The need to go digital has been forced upon the film society, co-ordinator George Dummett said.
“Very few current releases will be on 35mm prints this summer — 35mm is just not going to be around,” he said.
“This (summer) we may be able to scrape through with some older movies but we won’t be able to get anywhere near the program we want.
“Traditionally we show some of the best of the movies from the previous year.”
He said many regional cinemas were being forced to update due to film companies discontinuing 35mm prints.
Instead, films will arrive on specially coded hard drives.
While the Reardon Theatre also has the capability to screen DVD or Blu-ray, those screenings are only permitted by law for film society events and not a 28-film summer movie program open to the public.
Mr Dummett said the society had been eyeing off a digital system for a few years, aware this day was coming.
“Initially they cost a quarter of a million dollars per screen, then by waiting they came down to $100,000 a screen about two years,” he said.
“We’ve got our eye on a good system that will be the best we can afford. But we need the council to fix the projection room. It needs to be airconditioned because the equipment is temperature sensitive, humidity sensitive and even salt sensitive.”
Mr Dummett said the salty air in Warrnambool had led to the Capitol Cinema having to spend $15,000 repairing damage to one of its projectors recently.

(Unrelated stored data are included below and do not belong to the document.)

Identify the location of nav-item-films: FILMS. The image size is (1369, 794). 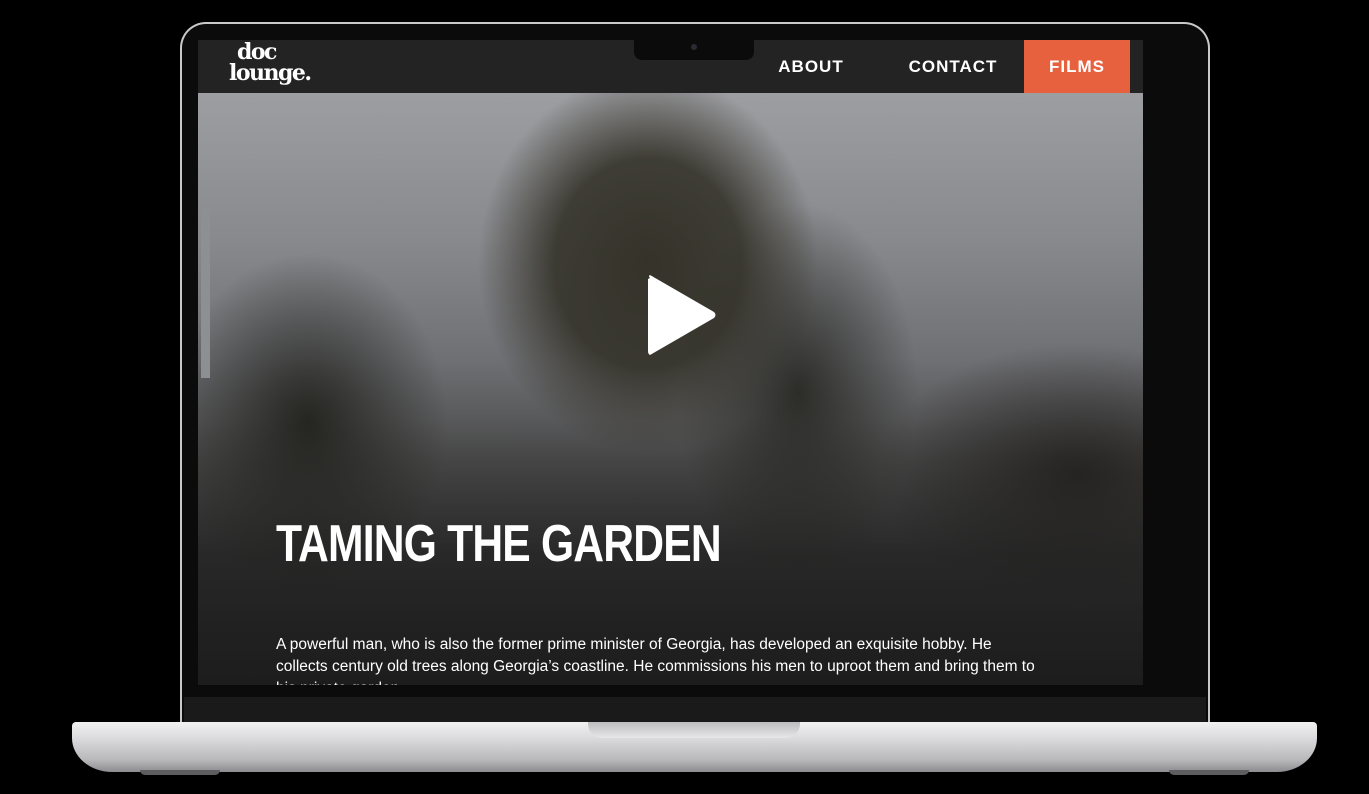
(1077, 66).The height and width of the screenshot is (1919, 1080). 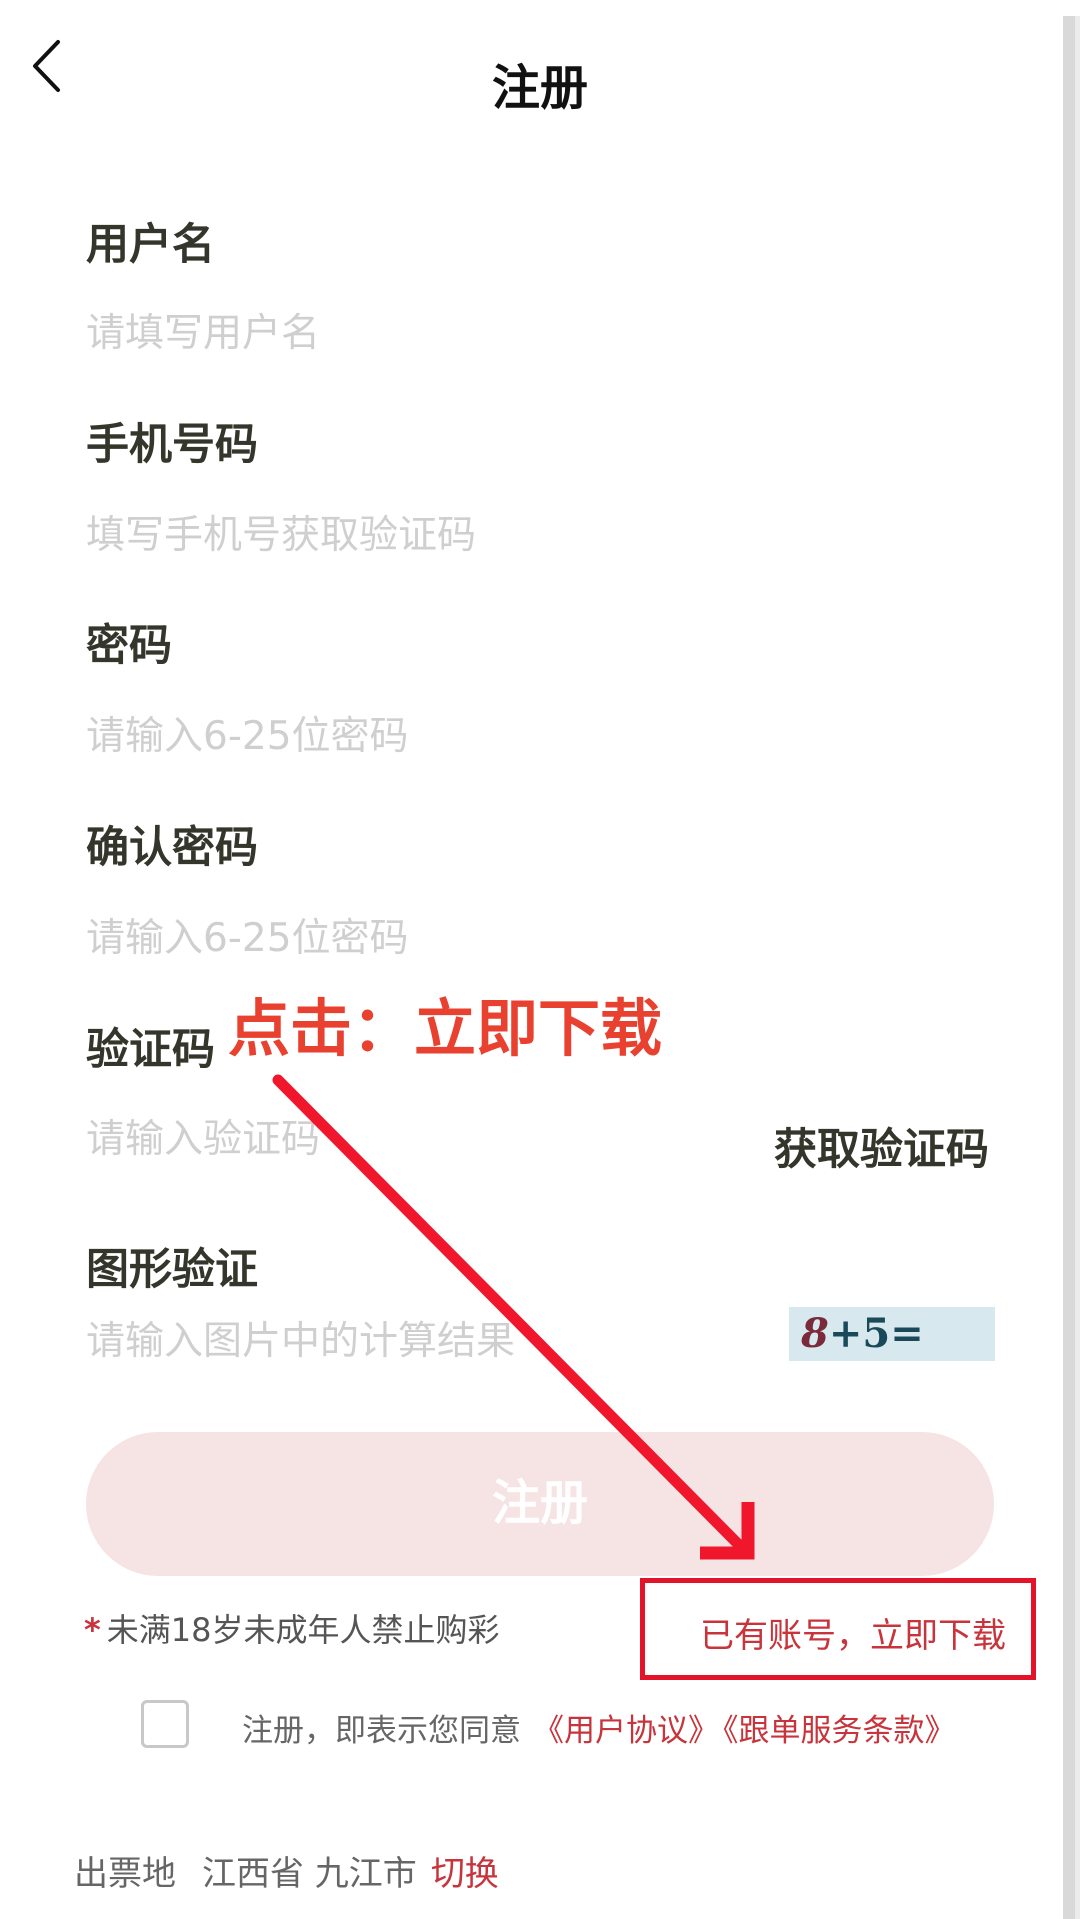 I want to click on captcha-image: 8+5=, so click(x=892, y=1334).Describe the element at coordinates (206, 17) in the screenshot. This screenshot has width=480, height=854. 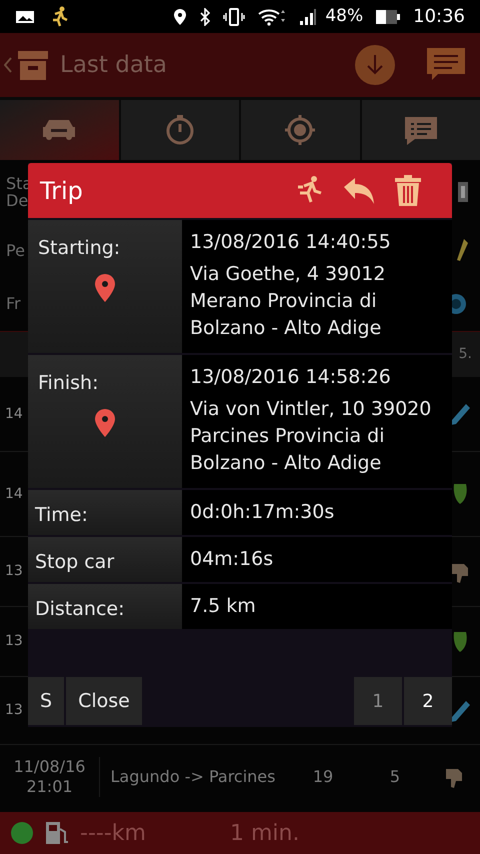
I see `bluetooth-icon` at that location.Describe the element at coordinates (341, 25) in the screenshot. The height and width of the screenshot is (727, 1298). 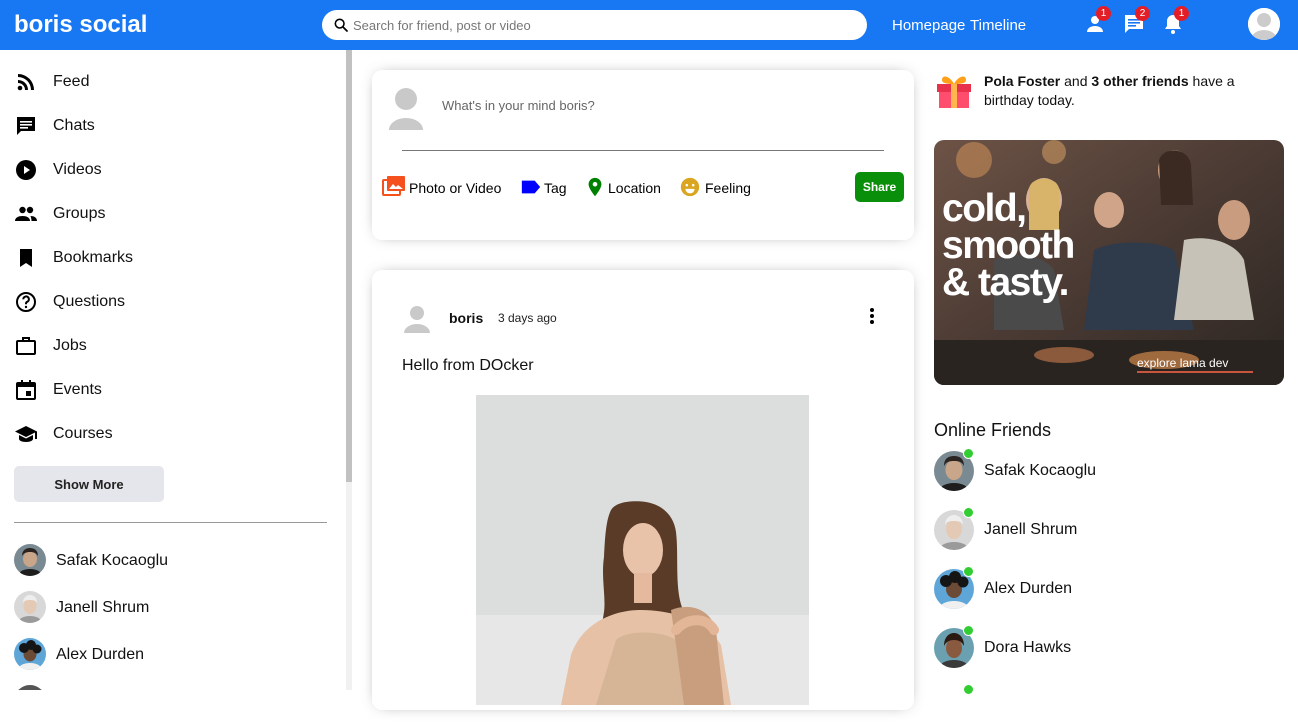
I see `search-icon` at that location.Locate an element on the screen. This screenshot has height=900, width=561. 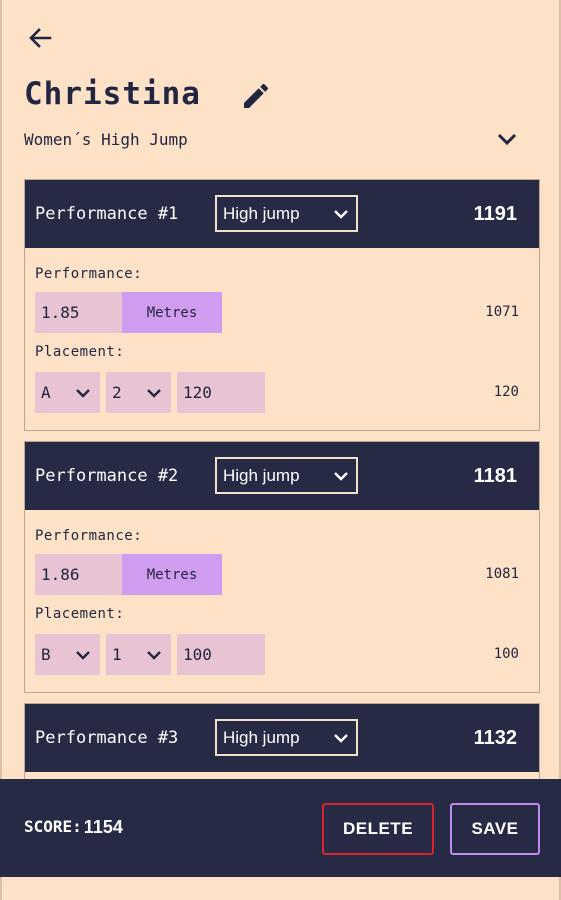
back-arrow-icon is located at coordinates (40, 38).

The summer movie program is a Port Fairy tradition that dates back to 1929 and has been run by the film society since 2007 on behalf of Moyne Shire as part of the council’s tourism efforts. Last year it attracted about 2500 people, or roughly 90 people per movie.
Mr Dummett said the upgrade would would allow the summer movie program to continue and ensure the film society continued as both a form of entertainment and a source of fund-raising opportunities for local groups.
He said that over the past eight years a dozen community groups had raised upwards of $12,000 through screenings run by the Port Fairy Film Society in the Reardon Theatre.
The theatre will celebrate its 60th anniversary next month.